One straightforward approach is a multi-objective optimization formulation. For example, consider two objectives: $A$ (overall accuracy) and $D$ (a fairness disparity measure, which we want to minimize). We can use methods like: - Pareto optimization: Get a set of architectures that offer different trade-offs between $A$ and $D$, allowing a human to then choose one that best meets policy preferences (like a good balance or the most fair that still meets some accuracy threshold). - Scalarization: Combine them into a single objective like $J = A - \lambda D$ (assuming higher $A$ is better, higher $D$ is worse). The constant $\lambda$ reflects how much fairness matters relative to accuracy. Setting $\lambda$ is tricky—it might involve trial or even another optimization outer loop to find a $\lambda$ that yields acceptable trade-off. But it gives a dial to tune Rawlsian emphasis: $\lambda \to \infty$ would mean we only care about minimizing disparity (Rawls’s extreme lexicographic priority to justice after basic utility), whereas $\lambda = 0$ reduces to standard accuracy optimization (which is what historically was done and often led to bias). - Constraint-based: e.g., maximize accuracy such that $D \le \epsilon$ for some small $\epsilon$ (meaning a near-equal fairness achieved). Or conversely, minimize $D$ such that accuracy remains above some threshold. These constraints can be incorporated into NAS either by a penalty method or by explicit rejection of architectures that don’t meet them.

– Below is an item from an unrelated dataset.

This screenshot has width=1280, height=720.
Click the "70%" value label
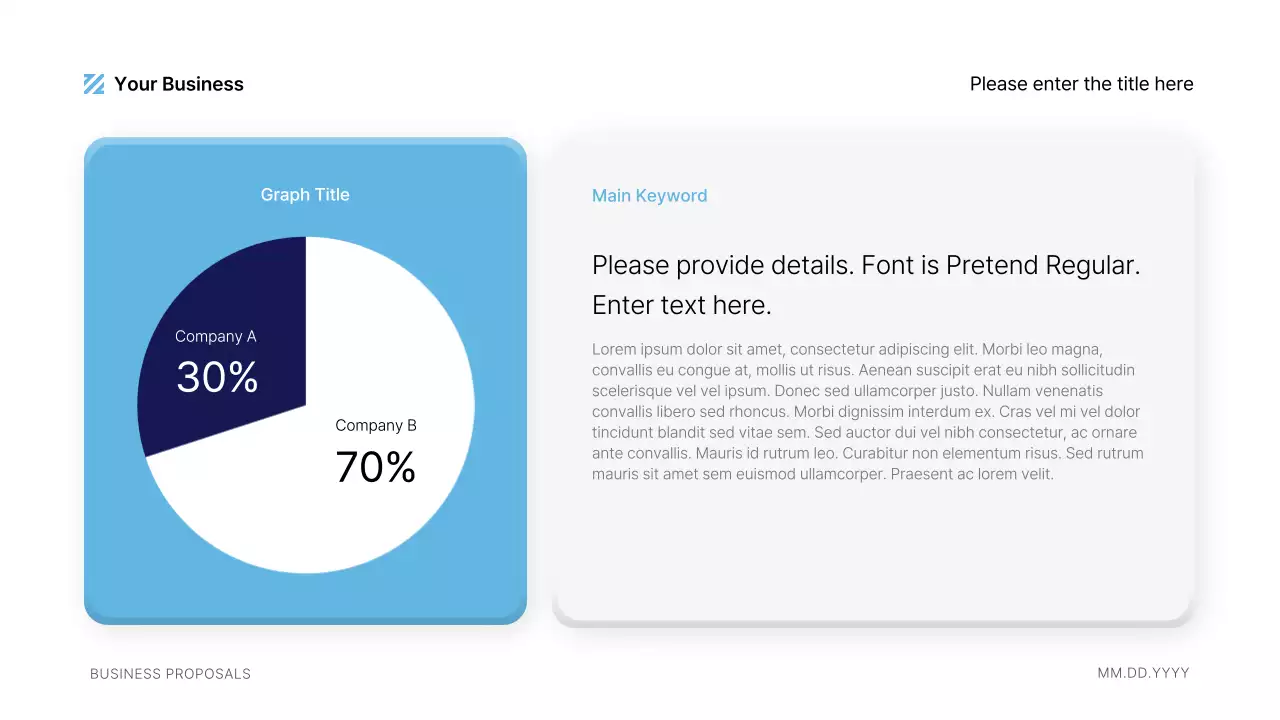[375, 468]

A concrete fairness metric for $D$ could be chosen per application. For classification tasks, one might use difference in false positive rates, or in true positive rates, or in predictive values. Some research uses normalized metrics like average odds difference (the average difference in false positive and false negative rates between groups). Others might use information-theoretic measures of unfairness or even the coefficient of determination of outputs with protected attributes.

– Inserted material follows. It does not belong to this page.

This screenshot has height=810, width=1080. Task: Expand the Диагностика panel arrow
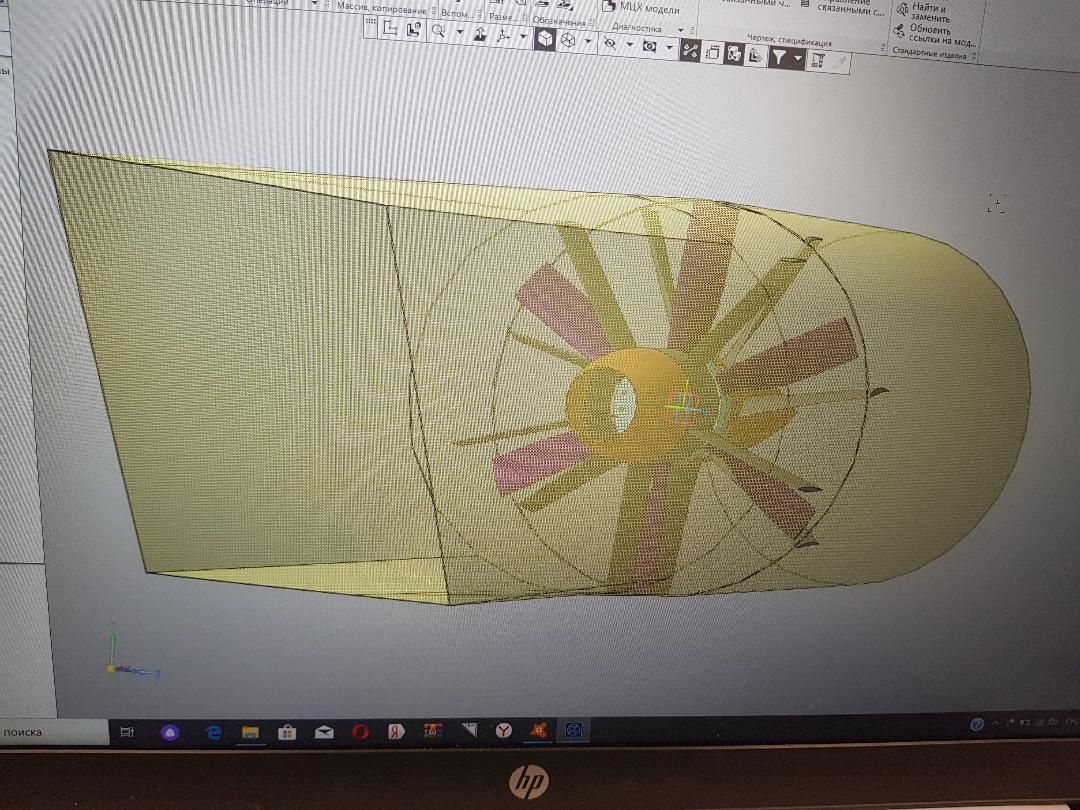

Since we are discussing Rawls, a compelling choice is: $$ D_{\text{min}} = - \min_{g \in G} U_g, $$ where $U_g$ is (for instance) the accuracy or utility for group $g$. Maximizing $-D_{\text{min}}$ is then maximizing the minimum group utility, directly Rawlsian. We could incorporate that by itself or as part of a multi-term objective.
As an example, consider designing a hiring model via NAS. Let’s say we have historical data with outcomes, but we suspect bias. We can decide on a fairness metric like “qualified selection rate” differences. If group A and B have qualification labels (past performance etc.), the model’s true positive rate for each should be equal ideally. A fairness metric could be $D = |\text{TPR}_A - \text{TPR}_B|$. NAS would then try to find an architecture that naturally yields $D$ close to 0 while still getting high accuracy in predicting who will perform well. If the search finds that certain architecture features (like including interaction terms or certain layer normalizations) help equalize TPRs, it will favor those architectures.
Importantly, fairness objectives might be non-differentiable or noisy (since they depend on evaluation on a validation set). NAS algorithms like evolutionary search or reinforcement learning can still handle those by treating it like a reward to maximize. Differentiable NAS (DARTS and its ilk) usually need continuous proxies; one could maybe use a smooth approximation for fairness or use a bilevel optimization (outer loop for fairness). These are technical details but surmountable given current research.
One potential caution is overfitting to fairness on a specific dataset. If NAS tailors an architecture to minimize bias as measured on one dataset, will it generalize? There’s evidence in [7] that fairness-optimized architectures did generalize to other data[53], which is encouraging. Likely because the architecture that is fairer might be picking up more robust features that aren’t just dataset-specific quirks. But it’s prudent to evaluate fairness on multiple scenarios if possible, or include in the search evaluation multiple data splits or fairness under slight shifts (robust fairness, essentially).
Case Study: Fairness-Aware NAS in Action
To make this more concrete, let’s revisit the FaHaNa case[9][10] and analyze it from a Rawlsian standpoint. In FaHaNa, the goal was to serve dermatology diagnosis on a mobile app. The authors realized that if the model was unfair (worse for dark skin patients), it would be unjust and also harm adoption in diverse populations. They defined fairness in terms of the model’s sensitivity across skin tone groups. Essentially, their fairness metric was something like the difference in diagnostic accuracy between light and dark skin categories[2]. They then had a multi-objective: maximize accuracy, maximize fairness (minimize difference), and also minimize computational cost (which is more of a practical objective). Using NAS, they found that a certain architecture, which perhaps allocated more capacity to later layers and froze early layers to handle basic features, gave a good balance[42]. Notably, they found earlier layers affect all groups similarly, but later layers can introduce bias, so focusing NAS search on the “tail” of the network (later layers) while keeping the “head” fixed helped navigate fairness[42]. This is an interesting insight: fairness issues might often arise in the high-level feature or decision layers, so one strategy is to enforce some constraints or search specifically on those.
From a Rawls perspective, FaHaNa’s outcome improved the worst-off group (dark skin patients) by improving their diagnosis accuracy significantly, without hurting (and even improving slightly) the accuracy for light skin group[54]. This is a Pareto improvement—a win-win—which is the ideal scenario: justice achieved without cost. But even if there had been a slight trade-off (say light skin accuracy dropped a bit but dark skin accuracy rose more), a Rawlsian would likely accept that if it meant dark-skinned patients, previously disadvantaged in diagnostic reliability, now got much better service. That aligns with difference principle thinking. And importantly, it was done without violating any patient’s rights (no one’s being denied diagnosis, just the model is tuned to be equitable). It’s a technical fix that yields an ethical benefit, illustrating how Rawlsian goals can guide engineering.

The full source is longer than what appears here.